Segundo a OEA, o Brasil "escolheu um modelo extremamente rigoroso no combate à desinformação e notícias falsas, que inclui tanto sanções pecuniárias quanto responsabilidade civil e administrativa".

A missão sugere que as autoridades nacionais avaliem o relatório "Inclusão digital e governança de conteúdos na Internet" da Relatoria Especial para a Liberdade de Expressão da Comissão Interamericana de Direitos Humanos, como "diretriz" para conduzir exercícios de análise e debate.

A missão ainda destacou como o TSE modificou leis que tratam sobre propaganda eleitoral, e incluiu várias novidades relacionadas à inteligência artificial, como a proibição de deepfakes, a obrigação de informar sobre o uso de inteligência artificial em propagandas eleitorais e a restrição do uso de chatbots para intermediar o contato com os eleitores.

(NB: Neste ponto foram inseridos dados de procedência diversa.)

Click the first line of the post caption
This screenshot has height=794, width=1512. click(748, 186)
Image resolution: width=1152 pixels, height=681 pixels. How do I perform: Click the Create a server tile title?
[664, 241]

"Além disso, foi estabelecido um regime solidário de responsabilidade civil e administrativa para os provedores de aplicativos, caso não promovam a indisponibilidade imediata de conteúdos e contas durante o período eleitoral em determinados casos", disse. Mas, segundo a OEA, "alguns atores com os quais a Missão se reuniu manifestaram preocupação sobre o alcance desse regime de responsabilidade e suas implicações para a liberdade de expressão em um contexto eleitoral".